Según Smith, la belleza física también está determinada por el principio de la costumbre. Sostiene que cada “clase” de cosas tiene una “conformación peculiar que es aprobada” y que la belleza de cada miembro de una clase está determinada por el grado en que tiene la manifestación más “habitual” de esa “conformación”:
Así, en la forma humana, la belleza de cada rasgo reside en un cierto punto medio, igualmente alejado de una variedad de otras formas que son feas. (págs. 10-11).
Smith sostiene que la influencia de la costumbre es reducida en la esfera del juicio moral. En concreto, sostiene que hay cosas malas que ninguna costumbre puede aprobar:
Pero el carácter y la conducta de un Nerón o de un Claudio son algo con lo que ninguna costumbre podrá reconciliarnos, algo que ninguna moda podrá hacer agradable; el uno siempre será objeto de temor y odio, el otro de desprecio y burla. (págs. 15-16).

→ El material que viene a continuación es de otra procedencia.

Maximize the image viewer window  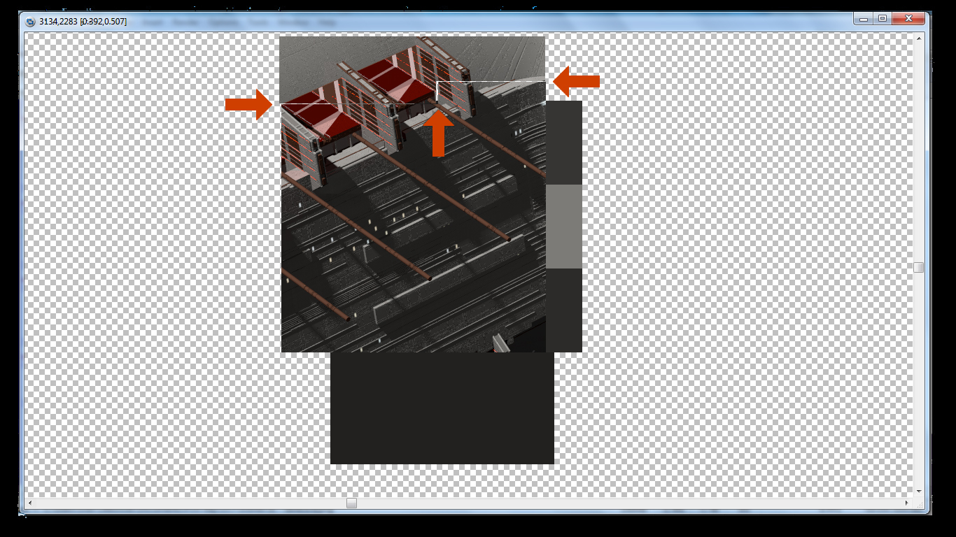883,18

Smith sostiene además que existe un bien y un mal "naturales" y que la costumbre amplifica los sentimientos morales cuando son consistentes con la naturaleza, pero los debilita cuando son inconsistentes con la naturaleza.
La moda también tiene un efecto sobre el sentimiento moral. Los vicios de las personas de alto rango, como el libertinaje de Carlos VIII , se asocian con la "libertad e independencia, con la franqueza, la generosidad, la humanidad y la cortesía" de los "superiores" y, por lo tanto, los vicios están dotados de estas características.